▶ _To do_:
What you return should be the exact lines from the one with "The height and" to the end of the records below, both included, and no pictures.

Records from a data collection
• • • • •

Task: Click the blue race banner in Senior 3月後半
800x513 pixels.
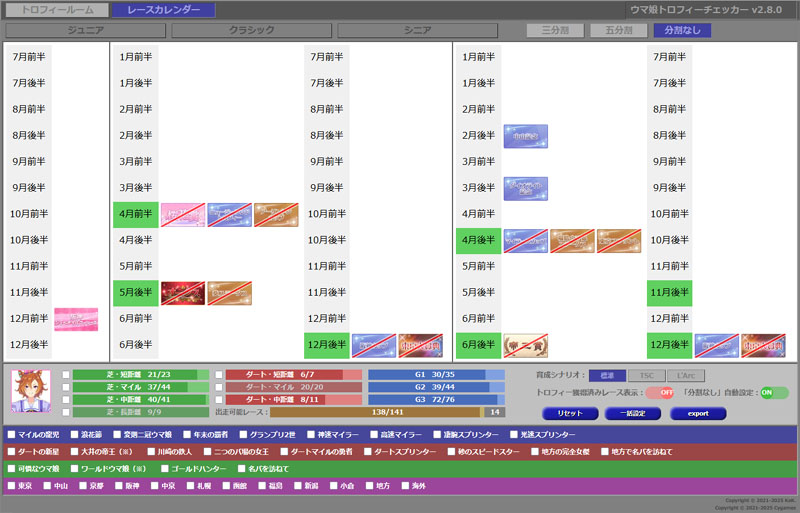Action: pos(525,188)
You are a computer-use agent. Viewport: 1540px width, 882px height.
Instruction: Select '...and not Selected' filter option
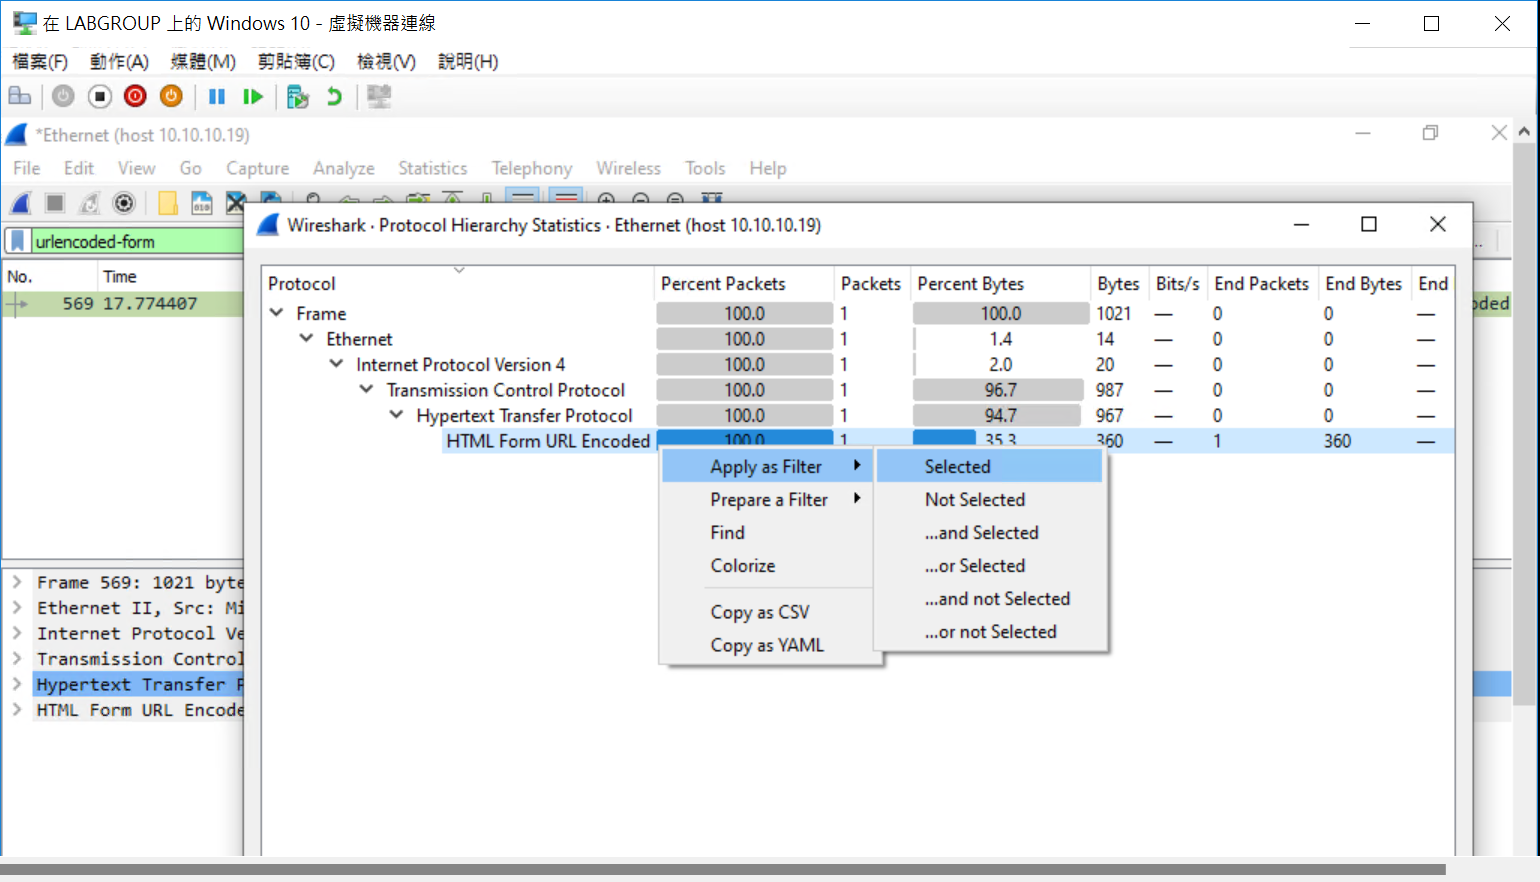pyautogui.click(x=996, y=599)
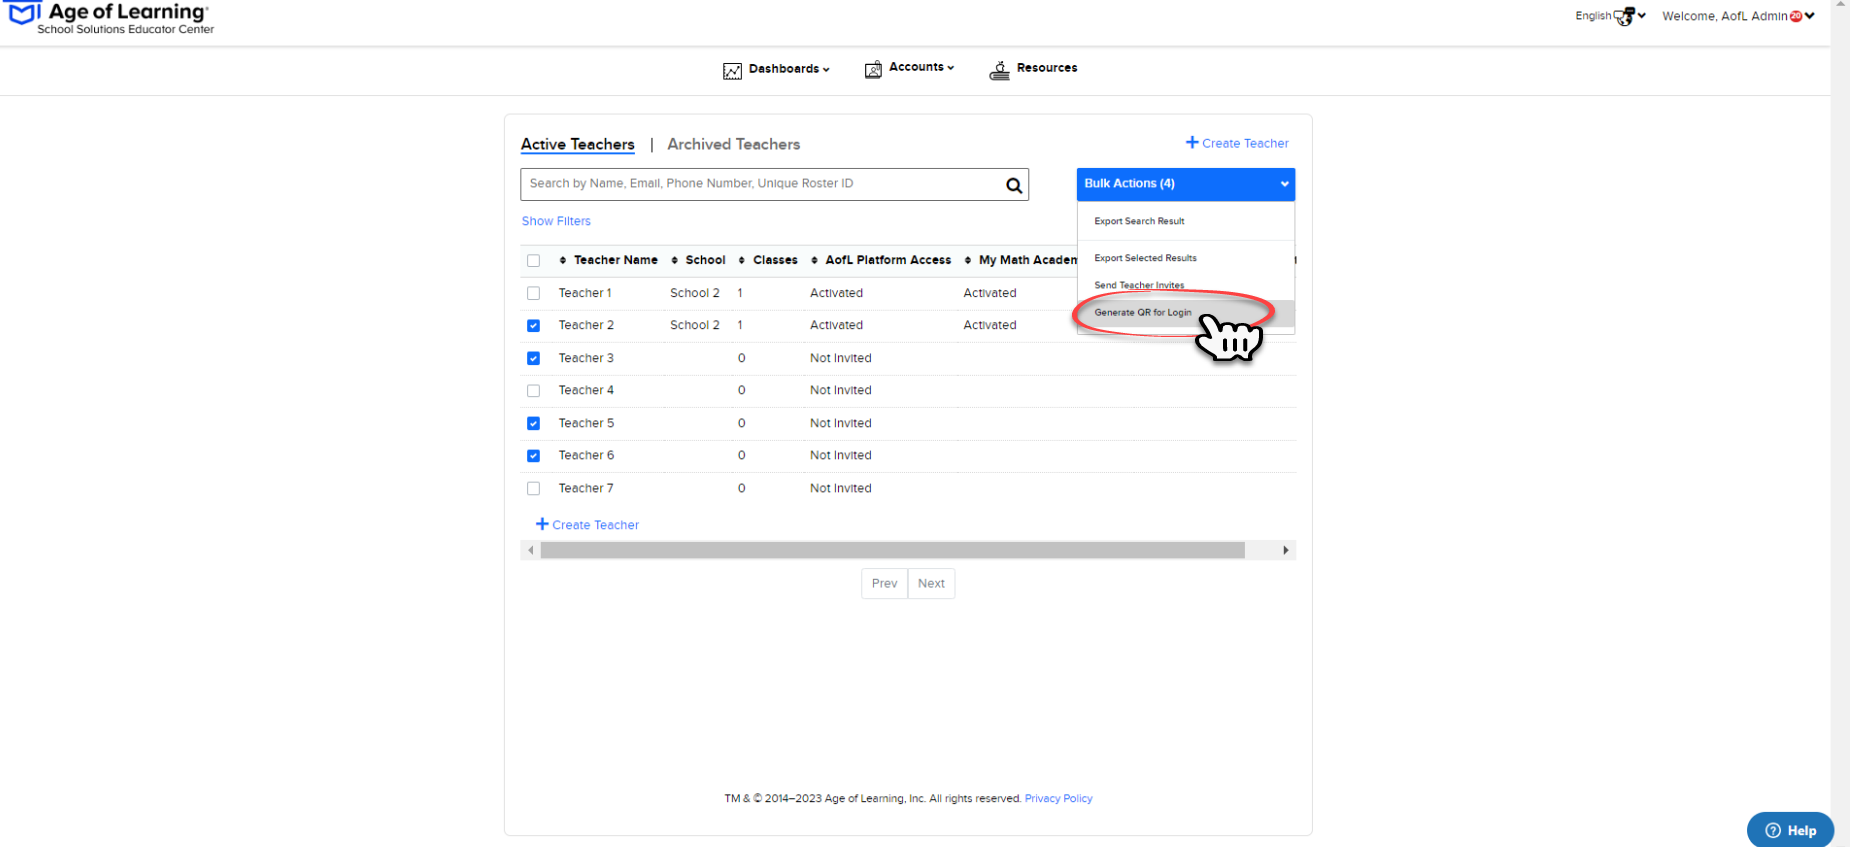
Task: Check the Teacher 1 checkbox
Action: 533,293
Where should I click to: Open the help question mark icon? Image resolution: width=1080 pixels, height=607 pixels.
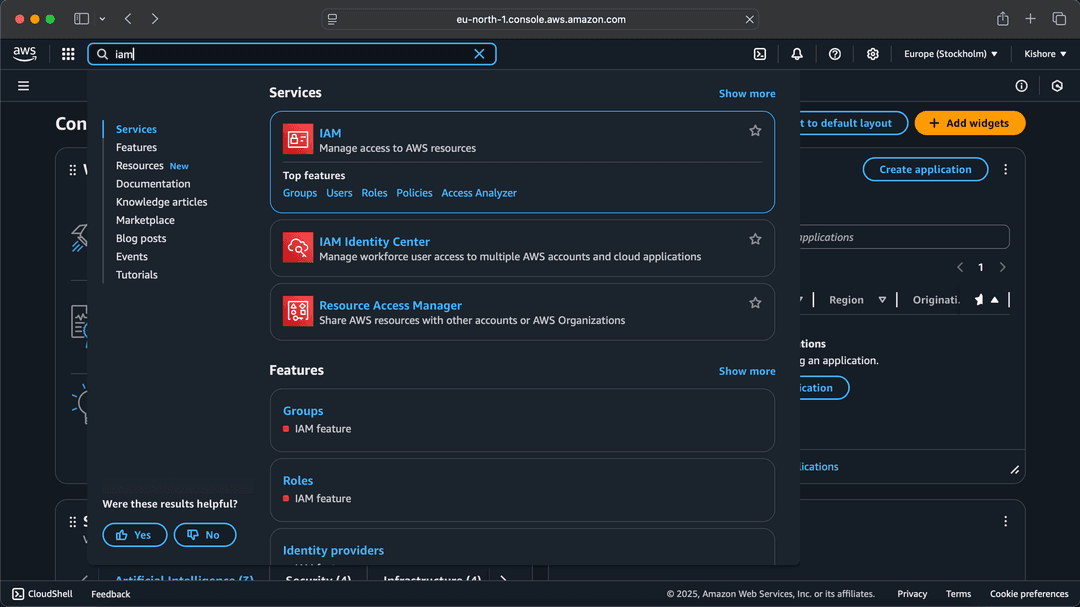pyautogui.click(x=835, y=54)
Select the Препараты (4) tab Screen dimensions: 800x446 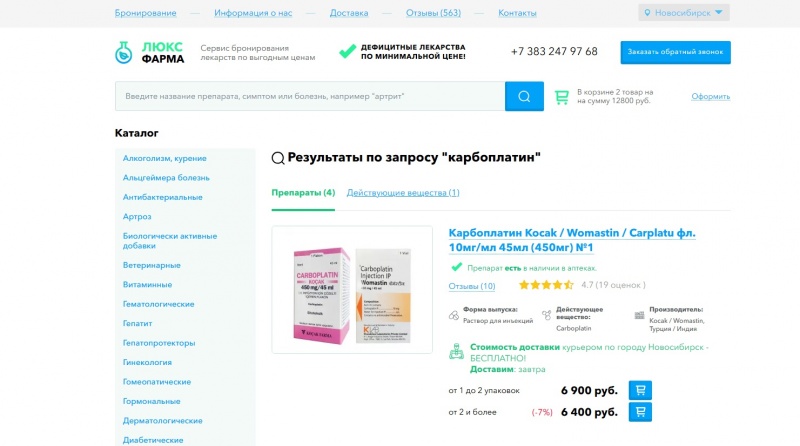pyautogui.click(x=303, y=193)
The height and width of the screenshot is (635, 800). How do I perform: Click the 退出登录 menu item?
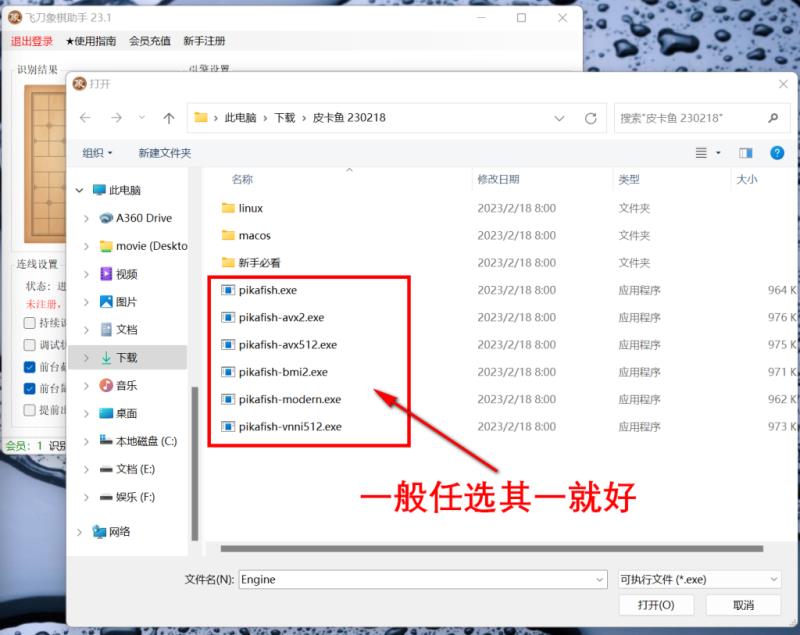tap(32, 41)
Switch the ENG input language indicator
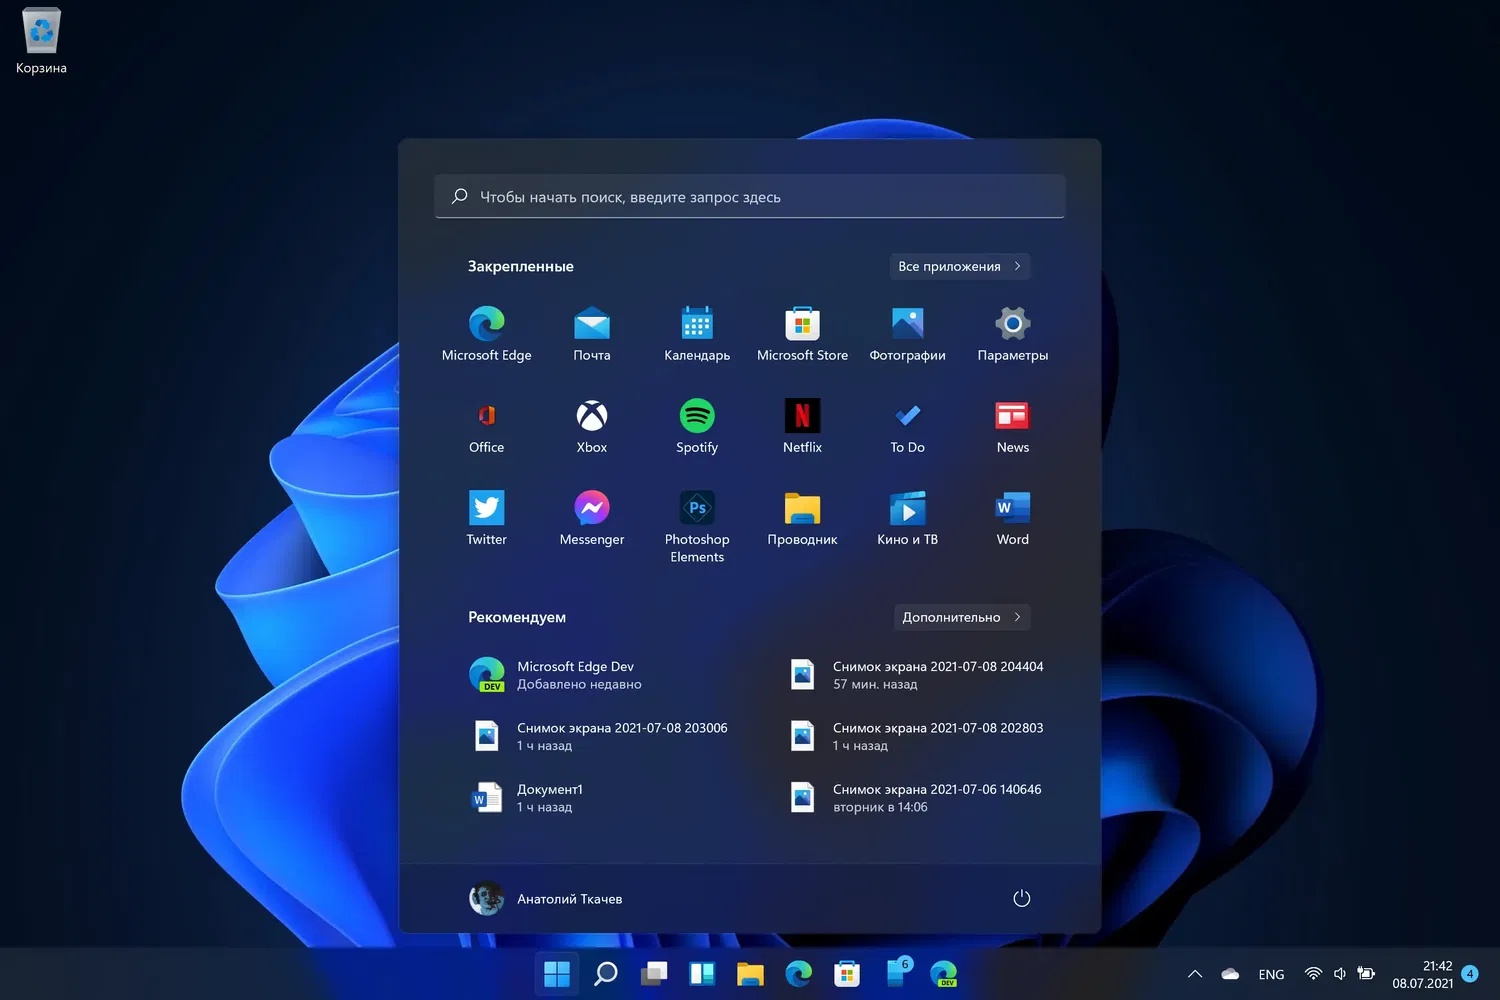The width and height of the screenshot is (1500, 1000). 1271,974
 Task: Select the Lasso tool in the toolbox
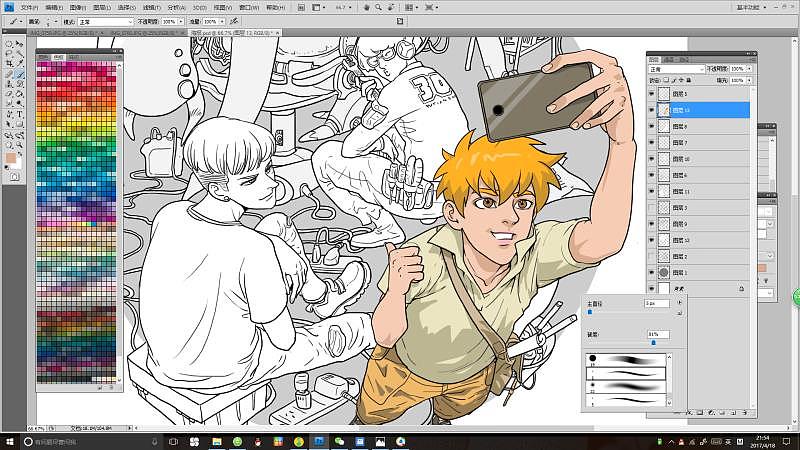click(8, 54)
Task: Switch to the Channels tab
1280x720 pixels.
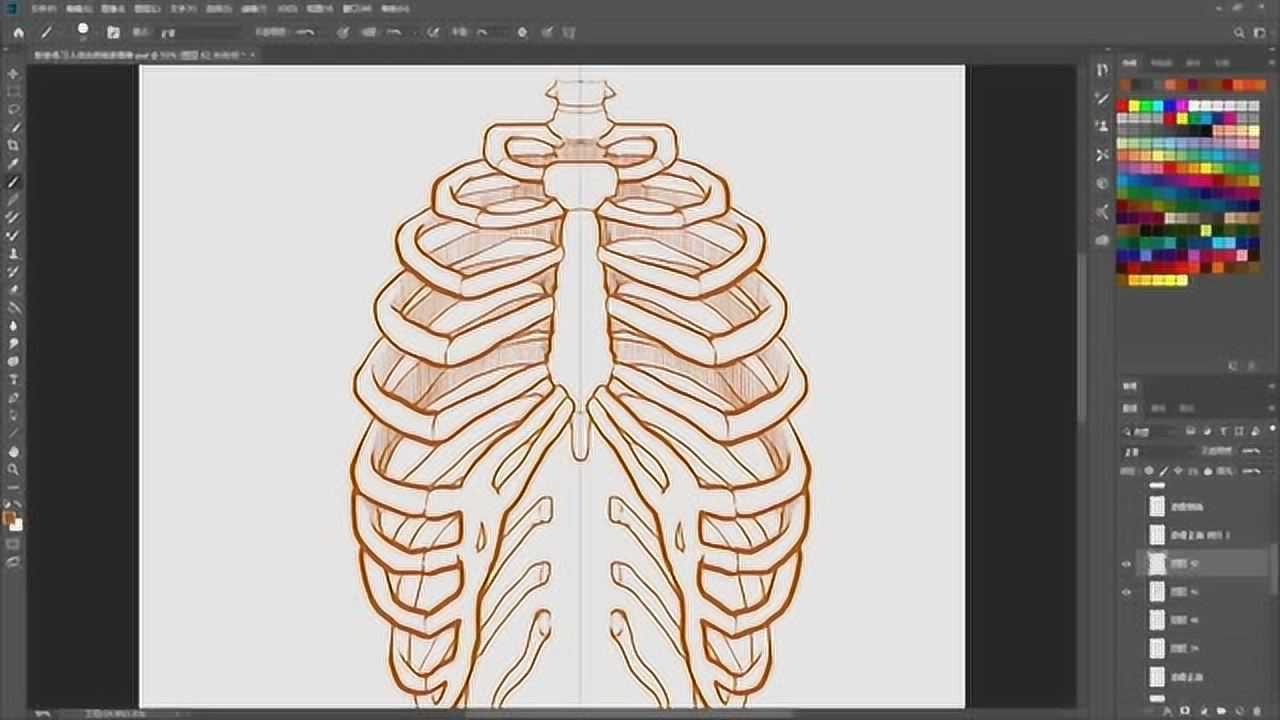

• • • • •

▶ _Answer section_:
The height and width of the screenshot is (635, 800). How do I perform: Click the 退出登录 menu item?
tap(32, 41)
Switch the ENG input language indicator
The width and height of the screenshot is (1500, 1000). 1271,974
 Task: Select the Lasso tool in the toolbox
click(8, 54)
Task: Switch to the Channels tab
1280x720 pixels.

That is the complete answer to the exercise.